Tâches de l'exercice
**1.** Traduisez en anglais cette phrase de l'extrait présenté : « Les gagnants de la transition énergétique seront les producteurs et exportateurs d’énergies renouvelables. »
**2.** Dans l'extrait présenté, sur quelle période le Global Complexity Index mesure-t-il la compétitivité verte d'un pays ?
**3.** Recopiez à l'identique le passage de l'extrait présenté qui s'ouvre sur les mots « Anne Barrat » et se termine par « de Lombard Odier. ».

Extrait présenté
>>

Retardataires de la compétitivité verte, réveillez-vous

Anne Barrat

2 minutes de lecture

Les gagnants de la transition énergétique seront les producteurs et exportateurs d’énergies renouvelables. Avis aux retardataires, avec Michael Urban de Lombard Odier.

Les résultats d’une étude réalisée par Lombard Odier et la Smith School of Enterprise and the Environment (SSEE) de l’université d’Oxford ont été présentés hier dans le cadre de Building Bridges. Ils sont fondés sur une méthode de calcul originale développée conjointement par les parties prenantes, qui combine deux approches pour donner une idée précise du degré d’avancement et du potentiel d’un pays dans la course aux énergies durables, défini comme sa compétitivité verte. La première est une photo à l’instant t du volume et de la complexité des produits verts exportés par un pays, autrement dit sa «compétitivité verte» mesurée par le Global Complexity Index (GCI) sur les 25 dernières années. La seconde, le Global Complexity Potential (GCP) est un indicateur avancé qui mesure le potentiel d’un pays à acquérir ou améliorer sa compétitivité verte sur la base de sa proximité moyenne avec des produits verts complexes qu’il n’exporte pas ou pas encore. Au premières place du palmarès de ces quelque 268 produits verts complexes figurent l’éolien et le solaire.

«Les pays forts sur des points stratégiques de la chaîne de valeur des énergies renouvelables seront en position de force pour exporter.»

<<

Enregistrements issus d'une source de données
>>

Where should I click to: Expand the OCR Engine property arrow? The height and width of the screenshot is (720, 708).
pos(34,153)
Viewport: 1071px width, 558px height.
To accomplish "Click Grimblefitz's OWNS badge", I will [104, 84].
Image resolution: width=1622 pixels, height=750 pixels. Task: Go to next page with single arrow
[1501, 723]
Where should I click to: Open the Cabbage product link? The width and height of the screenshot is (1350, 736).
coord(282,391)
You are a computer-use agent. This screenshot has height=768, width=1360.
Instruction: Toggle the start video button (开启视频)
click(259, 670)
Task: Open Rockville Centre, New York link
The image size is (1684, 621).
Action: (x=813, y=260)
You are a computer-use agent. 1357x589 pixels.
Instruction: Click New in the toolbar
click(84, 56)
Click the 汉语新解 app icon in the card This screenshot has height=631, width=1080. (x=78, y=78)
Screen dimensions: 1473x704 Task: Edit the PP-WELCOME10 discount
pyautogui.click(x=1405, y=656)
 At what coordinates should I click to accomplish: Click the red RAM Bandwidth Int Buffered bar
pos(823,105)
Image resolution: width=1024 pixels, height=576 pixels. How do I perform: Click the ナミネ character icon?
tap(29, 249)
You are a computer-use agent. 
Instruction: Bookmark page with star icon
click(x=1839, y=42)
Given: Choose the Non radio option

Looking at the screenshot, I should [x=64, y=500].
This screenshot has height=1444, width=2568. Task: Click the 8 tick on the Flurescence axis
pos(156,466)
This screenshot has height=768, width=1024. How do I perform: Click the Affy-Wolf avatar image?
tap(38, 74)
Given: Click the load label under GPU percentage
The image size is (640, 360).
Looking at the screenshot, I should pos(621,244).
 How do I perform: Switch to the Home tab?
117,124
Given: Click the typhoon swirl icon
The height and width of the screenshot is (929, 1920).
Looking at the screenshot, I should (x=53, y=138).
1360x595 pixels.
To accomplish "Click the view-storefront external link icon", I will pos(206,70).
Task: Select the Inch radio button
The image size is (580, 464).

<<

Réponses rédigées
**1.** The winners of the energy transition will be the producers and exporters of renewable energy.

**2.** Sur les 25 dernières années.

**3.**
Anne Barrat

2 minutes de lecture

Les gagnants de la transition énergétique seront les producteurs et exportateurs d’énergies renouvelables. Avis aux retardataires, avec Michael Urban de Lombard Odier.